TREŚĆ ZADANIA 1 ::
Na podstawie tekstu o meczu Polski z Czechami proszę odpowiedzieć na poniższe pytania:
(a) Ile asyst zaliczył Arkadiusz Milik?
(b) Na jakiej pozycji gra Michał Pazdan?
(c) Jakim wynikiem zakończył się mecz?
TREŚĆ ZADANIA 2 :: Proszę wypisać bez żadnych zmian fragment tekstu o meczu Polski z Czechami, który zaczyna się od słów zawierających „Polska wygrywa z Czechami 3:1 WYWIADY, RELACJA”, a kończy na „dziś lepszą drużyną.”.

Polska wygrywa z Czechami 3:1 WYWIADY, RELACJA
Powiedzieli po meczu:
"Od samego początku staraliśmy się przejąć inicjatywę" - selekcjoner Adam Nawałka:
"Zrobiliśmy krok do przodu" - strzelec gola i autor dwóch asyst Arkadiusz Milik:
"Zagraliśmy tak jak sobie zaplanowaliśmy" - pomocnik Krzysztof Mączyński:
"Byliśmy niemal bezbłędni w defensywie" - obrońca Michał Pazdan:
"Gra w tej kadrze to przyjemność. Nawet kiedy jesteś zmiennikiem" - pomocnik Sławomir Peszko:
"Mecz był towarzyskim tylko z nazwy" - obrońca Kamil Glik:
"To był niezwykle udany rok dla reprezentacji" - selekcjoner Adam Nawałka:
RELACJA:
90' Koniec! Polska wygrywa z Czechami 3:1. Z każdym kolejnym meczem kochamy tę reprezentację jeszcze bardziej. Brawa za drugą połowę, Polacy po przestoju po prowadzeniu 2:0 po przerwie pokazali, że byli dziś lepszą drużyną.

WYKAZ DANYCH ::
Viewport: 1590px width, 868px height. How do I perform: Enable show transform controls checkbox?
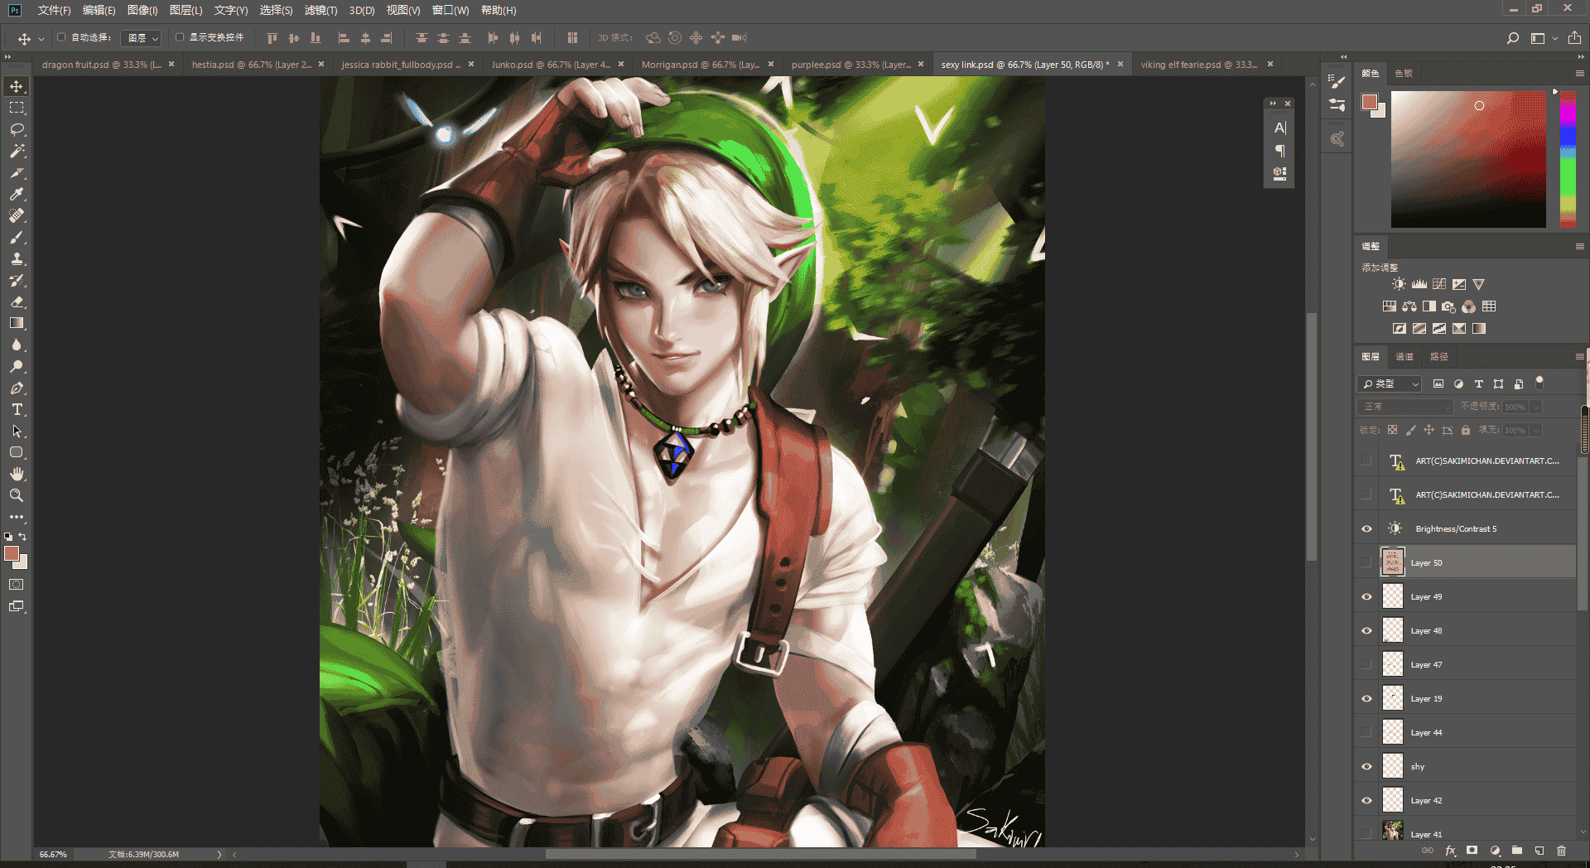click(180, 37)
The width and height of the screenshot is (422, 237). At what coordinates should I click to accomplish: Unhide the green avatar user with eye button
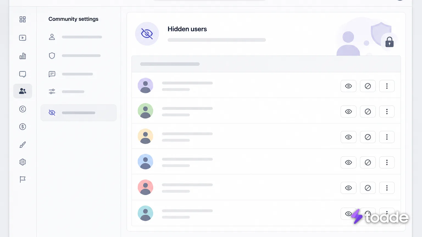[348, 112]
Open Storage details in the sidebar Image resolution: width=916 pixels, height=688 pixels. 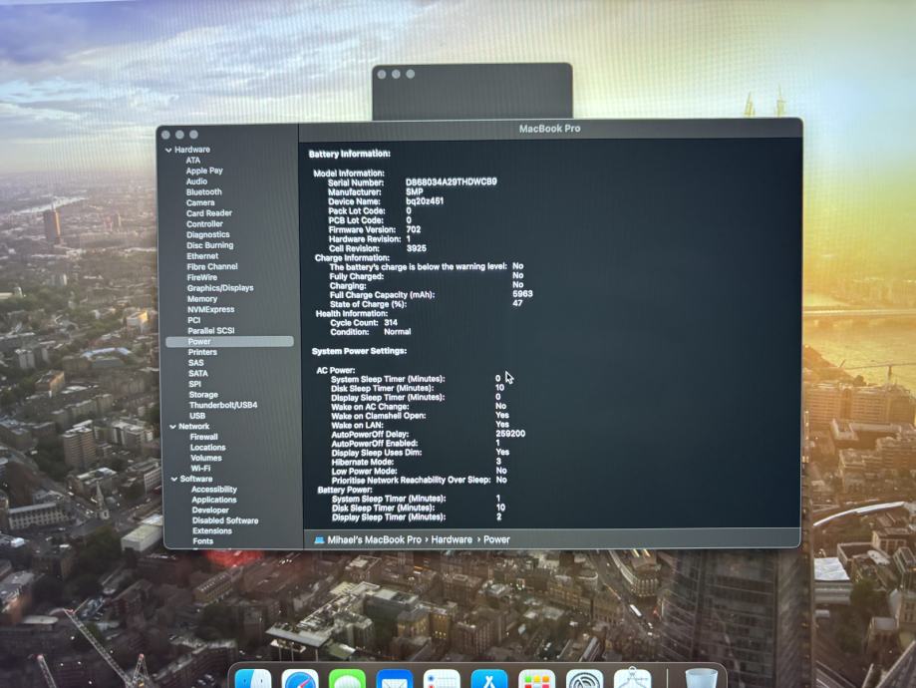pos(203,395)
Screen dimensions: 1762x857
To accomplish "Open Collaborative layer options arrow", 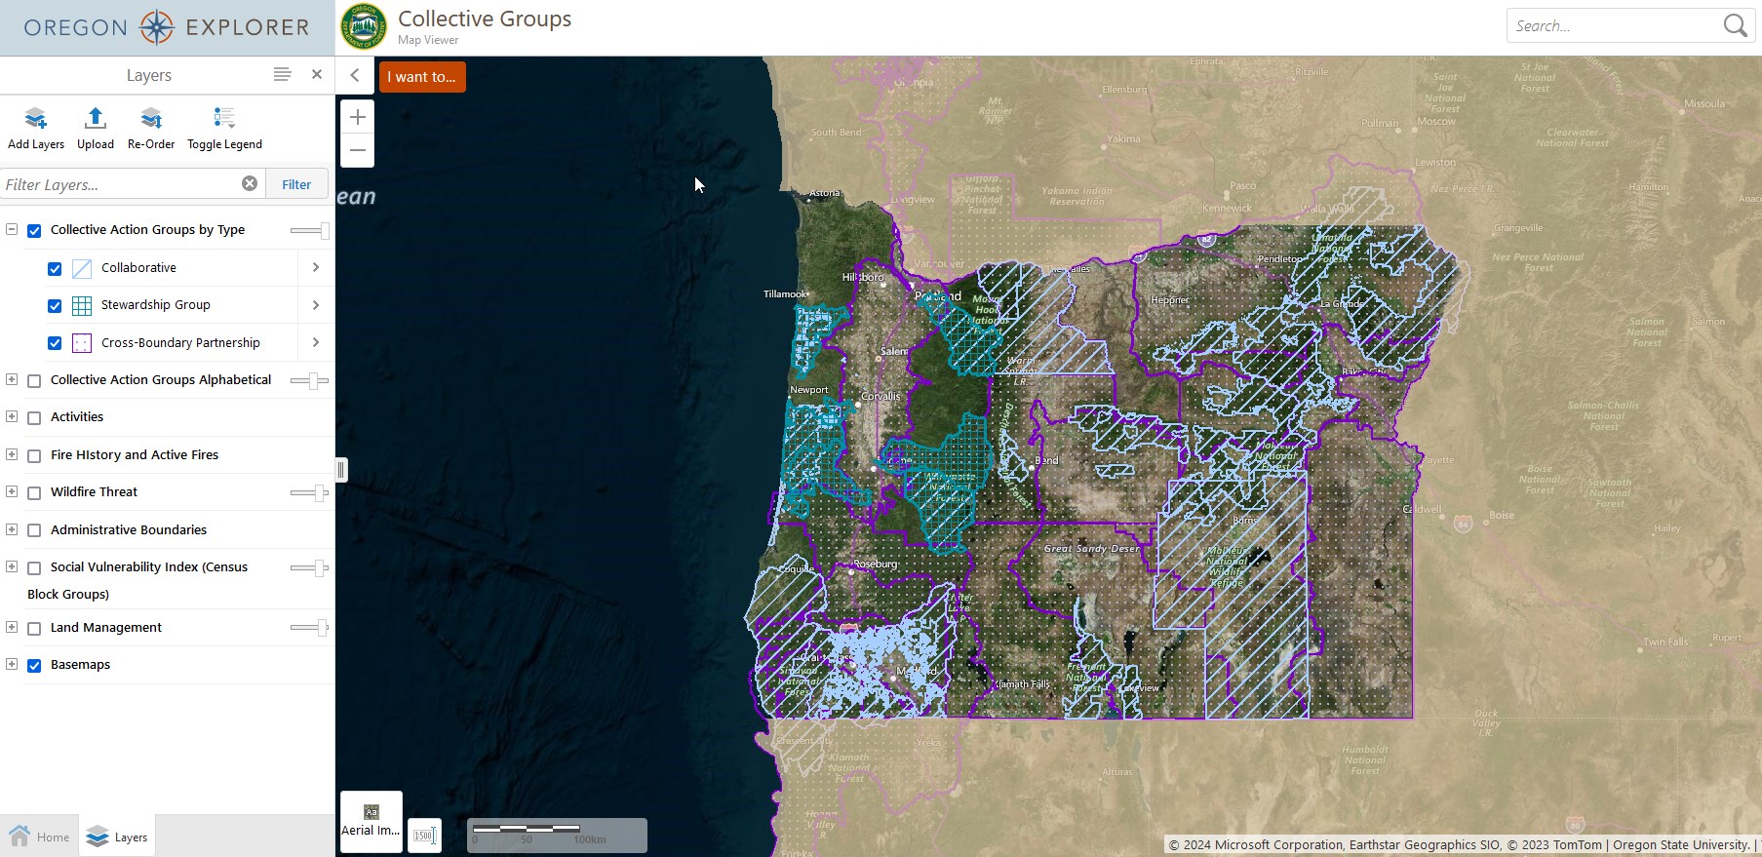I will (315, 267).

ODPOWIEDŹ 1 ::
(a) Dwie.
(b) Jest obrońcą.
(c) Polska wygrała z Czechami 3:1.

ODPOWIEDŹ 2 ::
Polska wygrywa z Czechami 3:1 WYWIADY, RELACJA
Powiedzieli po meczu:
"Od samego początku staraliśmy się przejąć inicjatywę" - selekcjoner Adam Nawałka:
"Zrobiliśmy krok do przodu" - strzelec gola i autor dwóch asyst Arkadiusz Milik:
"Zagraliśmy tak jak sobie zaplanowaliśmy" - pomocnik Krzysztof Mączyński:
"Byliśmy niemal bezbłędni w defensywie" - obrońca Michał Pazdan:
"Gra w tej kadrze to przyjemność. Nawet kiedy jesteś zmiennikiem" - pomocnik Sławomir Peszko:
"Mecz był towarzyskim tylko z nazwy" - obrońca Kamil Glik:
"To był niezwykle udany rok dla reprezentacji" - selekcjoner Adam Nawałka:
RELACJA:
90' Koniec! Polska wygrywa z Czechami 3:1. Z każdym kolejnym meczem kochamy tę reprezentację jeszcze bardziej. Brawa za drugą połowę, Polacy po przestoju po prowadzeniu 2:0 po przerwie pokazali, że byli dziś lepszą drużyną.